The mother has consented on the basis that this is a less traumatic method of delivery for the baby.
It is sometimes difficult to deliver the after-coming head (ACH) at caesarean section and to explain why this was the case to the parents. This is more common with patients with oligohydramnios.
The following minimise the risk and/ or manages the problem.
- Read the notes and gain maximum information about type of Breech (i.e. extended, flexed), placenta site, etc.
- Remember that the baby may be big as well as breech!
- Make an appropriate skin incision: err on a larger incision than you might make for a Cephalic presentation. The shape of the Head may be unusual (doliocephalic, brachycephalic)
- Remember that there is no point in making a large skin incision and then a narrower sheath incision! Make as much room as you can. Lateral incision of the peritoneum may help.
- Establish where the fetal back lies.
- Once the uterotomy is made, as the baby is being drawn down, get your assistant to follow the head with their hand: this encourages neck flexion and reduces chance of head extension.
- Once the body is delivered deliver the ACH in the manner described for vaginal delivery.
- If there is entrapment DO NOT PANIC. You are still in the optimal environment.
- Do NOT simply pull harder!!!
- Consider Wrigley’s Forceps to ACH if there is enough room and deliver as per vaginal breech instructions.
- Identify where the entrapment is:
- Skin: enlarge incision with care: a scalpel is best, pointing sharp edge away from baby.
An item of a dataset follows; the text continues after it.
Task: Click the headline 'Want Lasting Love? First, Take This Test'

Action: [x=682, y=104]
- Sheath: digital extension if possible, Scissors before scalpel.
- Uterotomy: try digital extension. If not use scissors with aim to create a “J” to avoid damage to broad ligament vessels.
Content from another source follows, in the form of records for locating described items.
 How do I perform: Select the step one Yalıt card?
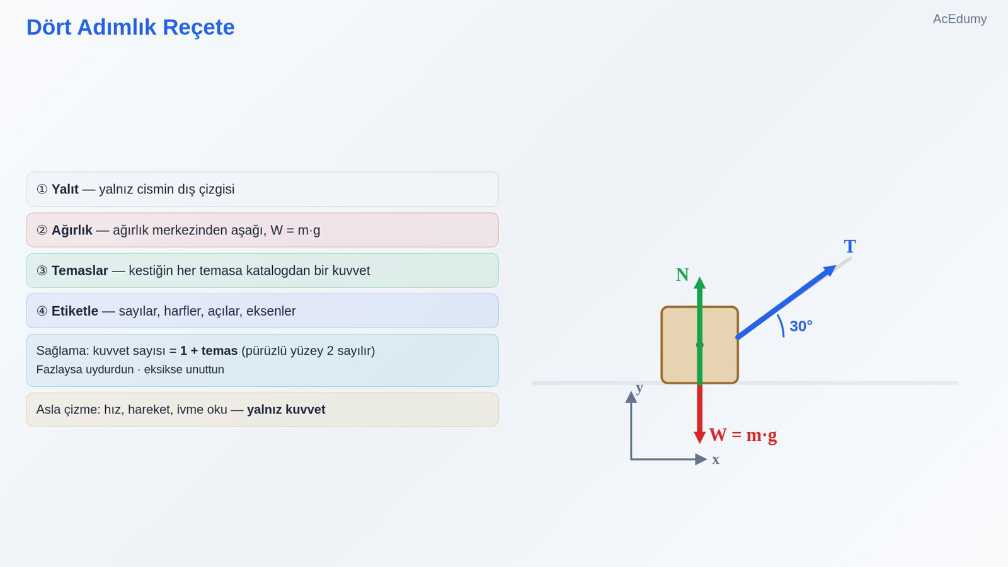[262, 189]
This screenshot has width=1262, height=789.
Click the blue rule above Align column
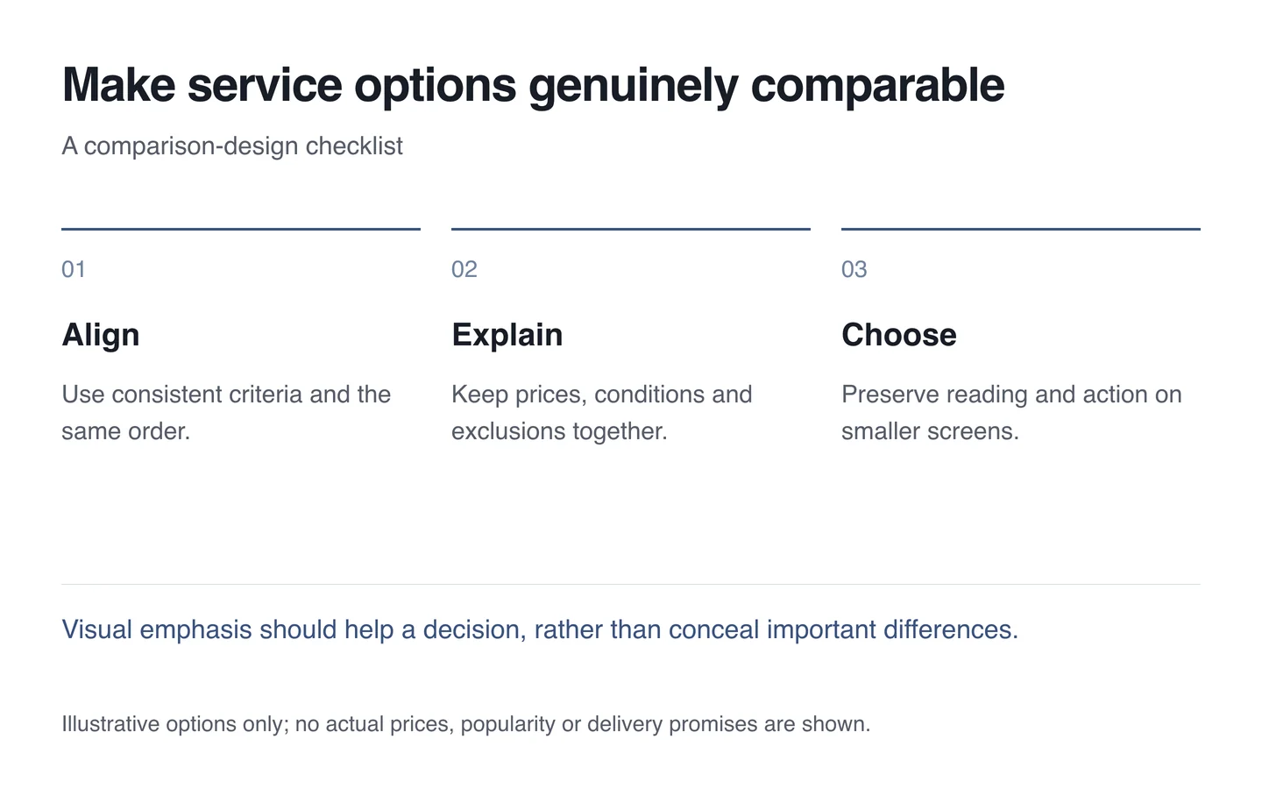click(241, 229)
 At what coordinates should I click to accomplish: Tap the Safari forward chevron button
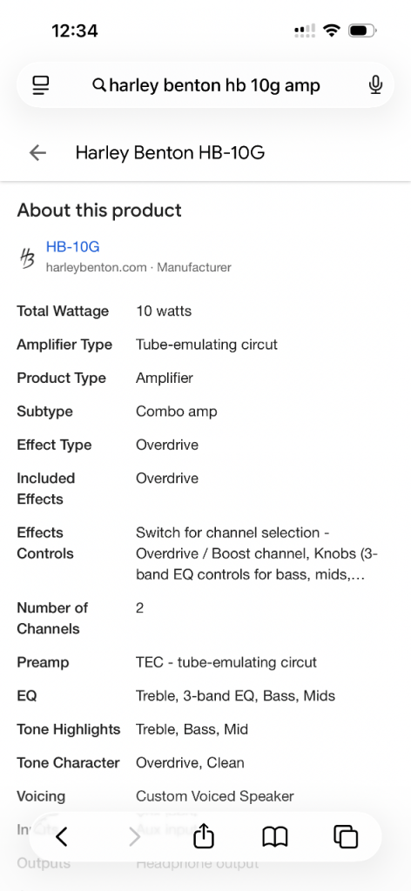point(134,837)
- Remember Forceps to ACH may now work.
- Consider GTN (see GTN link at top of guidelines)
- If all else fails, a vertical uterotomy (inverted T) may be necessary: beware the anterior placenta!
- Paired cord pH samples
- Document carefully.
- Explain to couple what happened. This is of particular importance if a uterotomy is extended and VBAC no longer a future option.
Internal podalic version (IPV) This may be necessary to deliver:
- a second twin at CS or at a vaginal birth
- if there is an immediate need to deliver baby.
- Tranverse lie caesarean section.
Documentation will inevitably be retrospective and must be clear.
Method of IPV
A fetal foot is identified by recognizing a heel through intact membranes. The foot is grasped and pulled gently and continuously lower into the birth canal (or through uterotomy at CS). The membranes are ruptured as late as possible. The baby is then delivered as an assisted breech or breech extraction with pelvi-femoral traction, Lovset’s manoeuvre to the shoulders if required and a controlled delivery of the head. This procedure is easiest when the transverse lie is with the back superior or posterior. If the back is inferior or if the limbs are not immediately palpable, do not panic, follow the curve of the back and down and round to find the leg. Confirm you have a foot before applying traction. This will minimise the risk of the unwelcome experience of bringing down a fetal hand and arm in the mistaken belief that it is a foot.
If ultrasound is immediately available to an experienced sonographer this may help identify where the limbs are.
A few seconds of calm consideration and accurate assessment will almost certainly result in an effective delivery manoeuvre.